Most organisms have a complete heme biosynthetic pathway. Nevertheless, exogenous heme is taken up by bacteria as an iron source.

Over the last decade, the team has characterized the mechanisms of heme acquisition in gram negative bacteria: secretion of small proteins (hemophores) which bind heme with an extreme affinity and return it to outer membrane heme receptors; mecanism of heme transfer from hemophores to heme receptors. The structure of the whole heme-hemophore-receptor complex has recently been solved. The team has started the study of surface exposed proteins of the porphyrin requiring bacterium Hemophilus influenzae that are involved in heme acquisition from hemopexin. Heme delivery from hemopexin to a surface receptor is achieved by a new mechanism. The team has also studied the mechanism of heme transport through the inner membrane which can be achieve in Escherichia coli by either a heme specific permease or by a heme and dipeptide permease. Recently, we have identified two Escherichia coli paralogs, YfeX and EfeB, involved in a new enzymatic reaction of deferrochelation that allows extraction of iron from heme without breaking the tetrapyrrol ring. EfeB is encoded by an iron regulated operon whose products EfeUOB allow heme iron extraction in the periplasm. This is a first example of an extracytoplasmic heme iron extraction. The EfeUOB proteins have well conserved orthologues in other bacterial species including the Gram-positive Staphylococcus aureus FepABC proteins. We are actually studying the role of the FepABC system in heme-iron extraction in S. aureus, and evaluating contributions of this system to virulence in this important human pathogen.

Protein secretion

Many proteins including hemophores are secreted by the T1SS that consist of three proteins: an inner membrane ABC (ATP Binding Cassette) protein, a periplasmic adaptor and an outer membrane channel of the TolC family. Tripartite assembly of T1SS is not permanent, but is induced upon binding of the substrate to the ABC protein. Proteins secreted by this pathway have a C-terminal sequence required for protein secretion. We have shown that, in addition to the C-terminus signal, the Serratia marcescens hemophore have other regions involved in interaction with the ABC protein. They are distributed throughout HasA, and most likely linear. Together with the C-terminal signal, these elements maximize the secretion of HasA. The C-terminal signal of HasA triggers HasD- driven ATP hydrolysis that precludes disassembly of the complex. Our model for type 1 secretion involves a multistep interaction between the substrate and the ABC protein to maintain the assembly of the export system until the C-terminus is presented.

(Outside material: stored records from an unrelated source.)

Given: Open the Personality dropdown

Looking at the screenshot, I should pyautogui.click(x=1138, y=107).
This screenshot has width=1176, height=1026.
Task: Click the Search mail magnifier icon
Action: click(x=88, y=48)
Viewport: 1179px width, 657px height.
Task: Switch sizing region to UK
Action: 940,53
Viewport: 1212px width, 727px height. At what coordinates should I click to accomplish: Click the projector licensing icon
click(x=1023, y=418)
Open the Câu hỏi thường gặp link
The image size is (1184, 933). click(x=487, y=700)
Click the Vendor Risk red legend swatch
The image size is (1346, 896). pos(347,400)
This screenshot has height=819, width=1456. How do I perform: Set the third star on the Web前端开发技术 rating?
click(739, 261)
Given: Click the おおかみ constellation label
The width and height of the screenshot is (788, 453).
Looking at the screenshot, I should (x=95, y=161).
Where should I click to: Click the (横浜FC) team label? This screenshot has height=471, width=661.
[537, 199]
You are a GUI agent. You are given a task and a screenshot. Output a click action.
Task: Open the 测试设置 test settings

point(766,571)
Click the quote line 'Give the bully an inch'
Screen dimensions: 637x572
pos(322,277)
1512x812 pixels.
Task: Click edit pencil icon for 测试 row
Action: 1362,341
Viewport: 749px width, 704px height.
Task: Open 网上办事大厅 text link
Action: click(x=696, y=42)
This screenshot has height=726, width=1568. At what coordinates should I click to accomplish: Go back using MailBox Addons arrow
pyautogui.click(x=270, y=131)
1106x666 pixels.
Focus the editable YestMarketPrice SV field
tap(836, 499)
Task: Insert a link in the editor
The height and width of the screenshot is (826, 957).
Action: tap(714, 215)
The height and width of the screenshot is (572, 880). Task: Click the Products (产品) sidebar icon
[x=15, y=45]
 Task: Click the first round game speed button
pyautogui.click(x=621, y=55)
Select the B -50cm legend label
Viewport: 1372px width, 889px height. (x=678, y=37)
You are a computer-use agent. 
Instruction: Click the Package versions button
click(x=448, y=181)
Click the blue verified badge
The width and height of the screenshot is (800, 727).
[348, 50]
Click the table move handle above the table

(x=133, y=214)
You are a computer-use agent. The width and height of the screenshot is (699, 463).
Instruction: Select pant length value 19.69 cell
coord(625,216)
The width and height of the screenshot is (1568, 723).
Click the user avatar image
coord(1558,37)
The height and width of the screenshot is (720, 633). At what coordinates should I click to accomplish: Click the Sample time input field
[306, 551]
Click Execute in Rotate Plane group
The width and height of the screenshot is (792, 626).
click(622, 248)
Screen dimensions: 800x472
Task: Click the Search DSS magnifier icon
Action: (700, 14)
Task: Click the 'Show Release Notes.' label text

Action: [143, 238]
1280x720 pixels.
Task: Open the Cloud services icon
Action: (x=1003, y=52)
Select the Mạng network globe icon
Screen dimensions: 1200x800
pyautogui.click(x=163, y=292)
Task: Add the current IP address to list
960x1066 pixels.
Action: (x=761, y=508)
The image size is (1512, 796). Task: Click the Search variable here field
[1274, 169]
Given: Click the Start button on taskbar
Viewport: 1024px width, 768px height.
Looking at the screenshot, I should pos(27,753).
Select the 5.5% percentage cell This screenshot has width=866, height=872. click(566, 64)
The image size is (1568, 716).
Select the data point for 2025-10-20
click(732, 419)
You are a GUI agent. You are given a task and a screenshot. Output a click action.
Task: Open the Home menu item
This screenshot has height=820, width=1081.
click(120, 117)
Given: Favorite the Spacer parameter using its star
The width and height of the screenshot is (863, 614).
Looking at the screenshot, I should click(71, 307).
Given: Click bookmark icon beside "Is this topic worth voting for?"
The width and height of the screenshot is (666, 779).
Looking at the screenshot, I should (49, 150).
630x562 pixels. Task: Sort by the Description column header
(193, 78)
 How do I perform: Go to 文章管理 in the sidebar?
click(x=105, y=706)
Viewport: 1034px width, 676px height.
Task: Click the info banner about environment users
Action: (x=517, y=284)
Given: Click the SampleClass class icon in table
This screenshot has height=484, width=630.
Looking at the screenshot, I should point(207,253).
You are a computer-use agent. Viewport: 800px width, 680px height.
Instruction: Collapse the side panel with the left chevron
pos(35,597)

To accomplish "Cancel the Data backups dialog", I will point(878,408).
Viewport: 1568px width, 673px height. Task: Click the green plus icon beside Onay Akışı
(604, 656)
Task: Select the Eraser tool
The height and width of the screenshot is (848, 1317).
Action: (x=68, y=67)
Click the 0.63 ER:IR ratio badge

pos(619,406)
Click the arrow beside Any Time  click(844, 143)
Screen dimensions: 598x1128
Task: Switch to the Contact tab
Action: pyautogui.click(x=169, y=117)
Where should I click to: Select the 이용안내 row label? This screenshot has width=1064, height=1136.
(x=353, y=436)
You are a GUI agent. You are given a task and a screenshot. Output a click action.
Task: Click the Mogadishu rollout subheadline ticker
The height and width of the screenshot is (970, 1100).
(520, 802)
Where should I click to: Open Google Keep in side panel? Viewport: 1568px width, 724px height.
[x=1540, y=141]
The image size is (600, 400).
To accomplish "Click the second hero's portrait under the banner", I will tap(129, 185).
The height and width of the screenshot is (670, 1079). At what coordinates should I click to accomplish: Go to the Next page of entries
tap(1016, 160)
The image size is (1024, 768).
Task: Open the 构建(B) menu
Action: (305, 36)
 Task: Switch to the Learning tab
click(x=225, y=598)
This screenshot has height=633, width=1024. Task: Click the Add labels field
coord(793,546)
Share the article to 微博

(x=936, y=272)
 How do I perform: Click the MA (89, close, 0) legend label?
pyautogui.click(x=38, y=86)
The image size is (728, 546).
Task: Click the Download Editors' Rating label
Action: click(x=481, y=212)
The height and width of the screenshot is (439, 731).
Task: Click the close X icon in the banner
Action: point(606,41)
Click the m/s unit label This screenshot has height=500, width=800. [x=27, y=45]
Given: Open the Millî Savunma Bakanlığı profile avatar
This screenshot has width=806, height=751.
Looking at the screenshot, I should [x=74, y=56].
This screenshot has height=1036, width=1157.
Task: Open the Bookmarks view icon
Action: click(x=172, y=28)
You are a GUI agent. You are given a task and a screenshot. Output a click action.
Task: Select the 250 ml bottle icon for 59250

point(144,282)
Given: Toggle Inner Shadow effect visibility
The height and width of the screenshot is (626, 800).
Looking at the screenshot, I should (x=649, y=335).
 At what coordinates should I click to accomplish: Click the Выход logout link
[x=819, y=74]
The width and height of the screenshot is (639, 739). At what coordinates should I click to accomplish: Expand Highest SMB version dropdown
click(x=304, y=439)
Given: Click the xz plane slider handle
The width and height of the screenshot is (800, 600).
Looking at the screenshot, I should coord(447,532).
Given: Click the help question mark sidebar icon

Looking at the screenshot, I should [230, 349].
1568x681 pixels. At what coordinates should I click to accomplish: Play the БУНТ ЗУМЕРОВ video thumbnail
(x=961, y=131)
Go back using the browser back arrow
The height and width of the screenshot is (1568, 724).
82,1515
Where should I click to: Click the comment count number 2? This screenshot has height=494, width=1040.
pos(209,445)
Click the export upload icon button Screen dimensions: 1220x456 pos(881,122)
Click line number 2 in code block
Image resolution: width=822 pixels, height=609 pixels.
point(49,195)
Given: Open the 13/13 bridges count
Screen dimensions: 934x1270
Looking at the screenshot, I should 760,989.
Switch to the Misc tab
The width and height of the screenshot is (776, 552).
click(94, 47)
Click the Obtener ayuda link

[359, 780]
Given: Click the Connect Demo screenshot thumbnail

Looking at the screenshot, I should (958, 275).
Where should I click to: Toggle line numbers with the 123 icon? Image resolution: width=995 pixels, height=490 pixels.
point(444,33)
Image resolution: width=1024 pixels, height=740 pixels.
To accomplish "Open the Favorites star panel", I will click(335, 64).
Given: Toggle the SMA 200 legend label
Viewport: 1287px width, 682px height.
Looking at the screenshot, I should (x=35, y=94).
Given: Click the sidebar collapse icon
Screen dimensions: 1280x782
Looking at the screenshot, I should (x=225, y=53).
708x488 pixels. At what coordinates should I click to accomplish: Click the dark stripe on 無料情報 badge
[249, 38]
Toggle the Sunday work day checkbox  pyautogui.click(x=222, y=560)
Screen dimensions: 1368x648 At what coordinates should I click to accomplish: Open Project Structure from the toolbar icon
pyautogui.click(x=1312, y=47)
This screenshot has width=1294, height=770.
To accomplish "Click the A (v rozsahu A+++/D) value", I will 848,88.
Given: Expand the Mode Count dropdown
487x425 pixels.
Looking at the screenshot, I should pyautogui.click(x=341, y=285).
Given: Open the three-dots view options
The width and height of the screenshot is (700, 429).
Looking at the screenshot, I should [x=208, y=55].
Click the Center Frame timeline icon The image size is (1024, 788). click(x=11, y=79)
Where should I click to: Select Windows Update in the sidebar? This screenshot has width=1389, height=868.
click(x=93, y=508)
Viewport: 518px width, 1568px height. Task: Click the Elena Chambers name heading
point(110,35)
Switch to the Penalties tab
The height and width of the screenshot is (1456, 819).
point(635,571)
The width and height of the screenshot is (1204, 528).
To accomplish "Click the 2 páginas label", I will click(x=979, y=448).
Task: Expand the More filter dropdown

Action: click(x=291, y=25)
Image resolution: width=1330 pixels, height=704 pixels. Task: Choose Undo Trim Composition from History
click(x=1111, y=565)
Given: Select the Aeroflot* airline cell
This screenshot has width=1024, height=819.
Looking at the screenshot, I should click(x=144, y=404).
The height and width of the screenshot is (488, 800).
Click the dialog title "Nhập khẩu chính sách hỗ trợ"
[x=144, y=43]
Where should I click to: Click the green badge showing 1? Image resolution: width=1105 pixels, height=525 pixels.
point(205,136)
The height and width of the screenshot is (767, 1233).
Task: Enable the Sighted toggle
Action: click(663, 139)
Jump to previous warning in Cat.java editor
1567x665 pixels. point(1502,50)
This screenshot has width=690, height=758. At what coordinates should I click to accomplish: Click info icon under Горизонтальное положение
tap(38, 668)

ABC proteins lacking transmembrane domain

Our team is studying ABC proteins lacking transmembrane domains of unknown function such as E. coliUup, S. aureusVga(A) and streptococcus pneumoniae MsrD. Uup is a DNA binding protein, most likely associated with the DNA replication complex. MsrD and VgaA are involved in macrolide resistance. MsrD is active in E. coliand was recently shown to interact by pull-down experiments with Mef, an integral membrane protein belonging to the MF superfamily involved in multidrug efflux. Moreover an ATPase mutant of MsrD exhibited a trans-dominant negative effect over Mef in terms of resistance to macrolide antibiotics. The BACterial Two-Hybrid technology is currently performed to circumscribe the region(s) of interaction. Topology of Mef with or without MsrD will be next defined using fusions with LacZ and PhoA.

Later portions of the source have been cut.